Tally the lines below containing "dimensions" and report only the total.

▸ **INFORMATION SHOWN**:
*** Block opens ***
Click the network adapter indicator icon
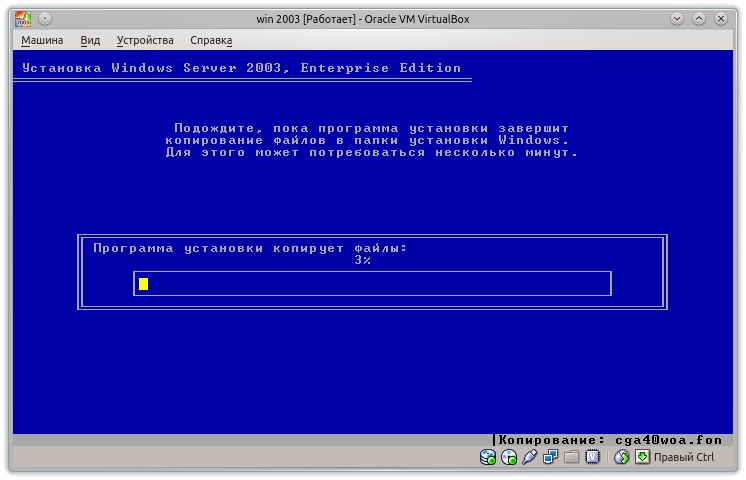Image resolution: width=746 pixels, height=480 pixels. (x=550, y=457)
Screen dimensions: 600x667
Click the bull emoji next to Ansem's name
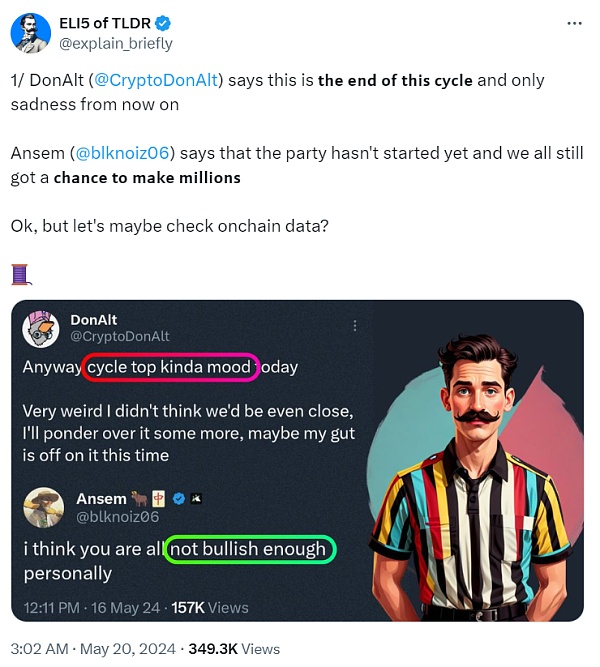140,498
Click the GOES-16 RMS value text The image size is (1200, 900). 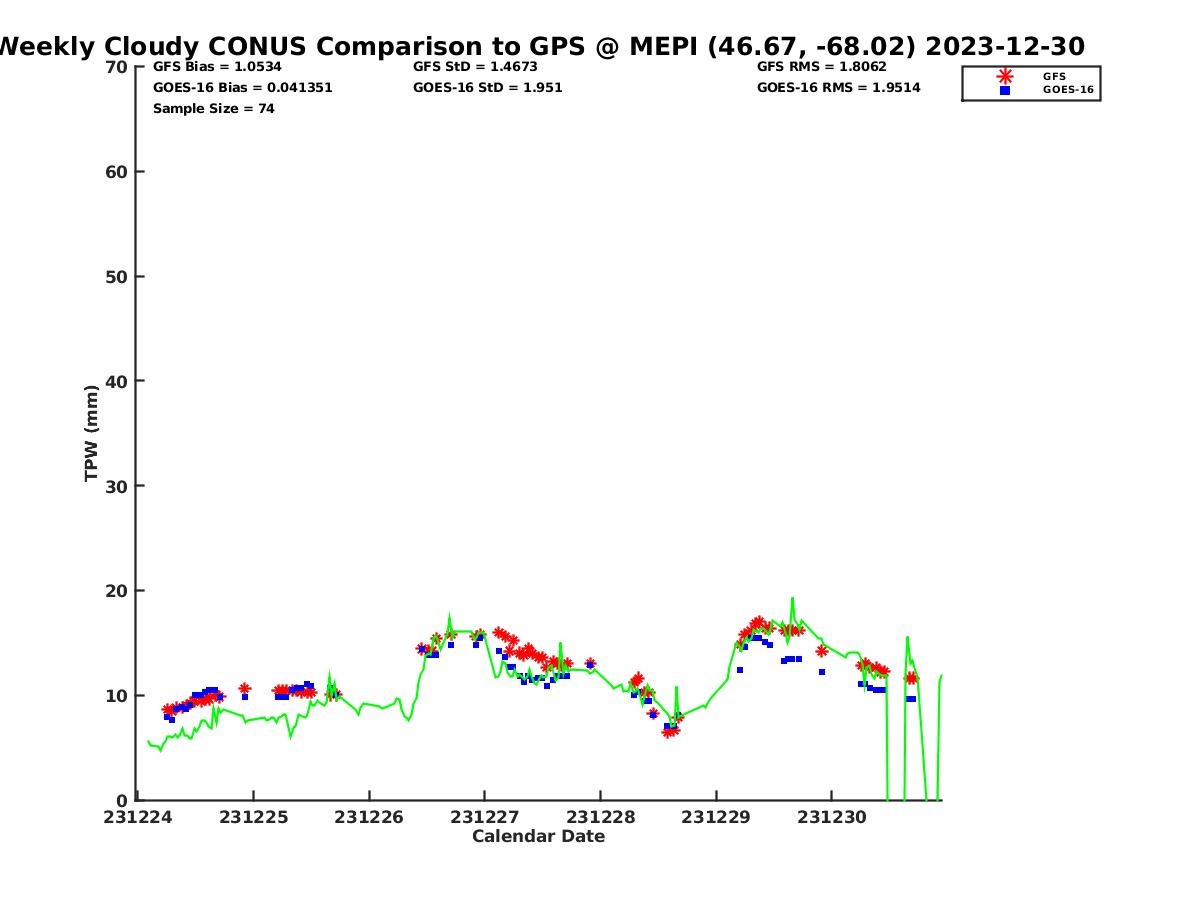coord(838,88)
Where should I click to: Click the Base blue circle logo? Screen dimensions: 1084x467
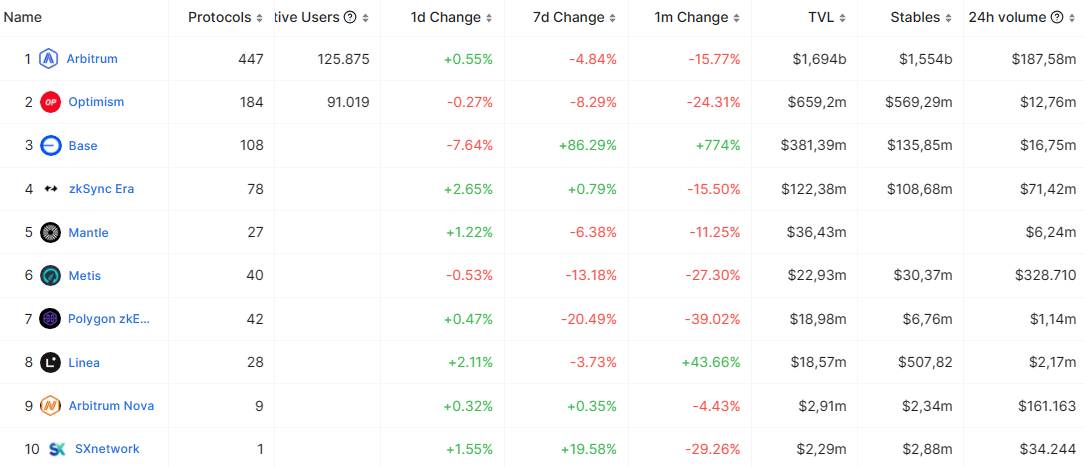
*** Block closes ***
▸ **ANSWER SPACE**:
2